Lack of access to family planning is a widespread problem with harmful consequences for health, economic well-being, and other outcomes. Despite its importance, it is comparatively neglected by EAs. Charity Entrepreneurship (CE) proposes to tackle this problem by launching a new nonprofit that would provide postpartum family planning counseling in priority countries. Contact us at ula@charityentrepreneurship.com if you’re interested in getting involved, or apply to our 2021 Incubation Program (deadline: April 15, 2021).
1. Why family planning?
Each year, over 300,000 women die from pregnancy-related causes. Maternal mortality is particularly high in sub-Saharan Africa, with two-thirds of all maternal deaths in 2015. A higher number of births per woman is also strongly associated with higher rates of child mortality. Short-spaced pregnancies, in particular, pose a greater risk to both mother and child.

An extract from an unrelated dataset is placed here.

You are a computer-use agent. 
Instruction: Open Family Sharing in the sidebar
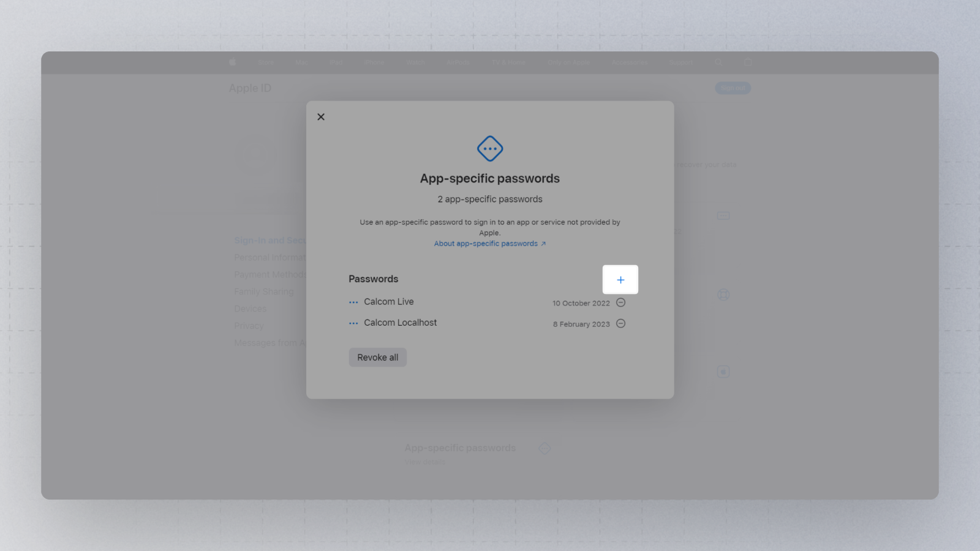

There are over 120 million unintended pregnancies each year. Data from the UN shows that 10% of all women of reproductive age worldwide have unmet needs for family planning, meaning that although they do not want to fall pregnant, nor are they using contraception. Unmet family planning needs are particularly high in sub-Saharan Africa.
Health isn’t the only casualty of inadequate family planning. Lack of access to family planning impacts a whole range of outcomes, from education and economic wellbeing to climate change. The supplementary report for our cost-effectiveness analyses discusses these in more depth and explains how we modeled them. Depending on how you consider flow-through effects, we believe that this area could be as effective or more so than direct delivery health interventions.
Due to its importance, family planning receives a good amount of attention in terms of both research and availability of (often counterfactually strong) funding. However, it remains neglected in two important ways. Despite extensive research into the barriers to family planning, little prioritization work has been done. Additionally, family planning is a less common cause area of focus among applicants to the CE Incubation Program.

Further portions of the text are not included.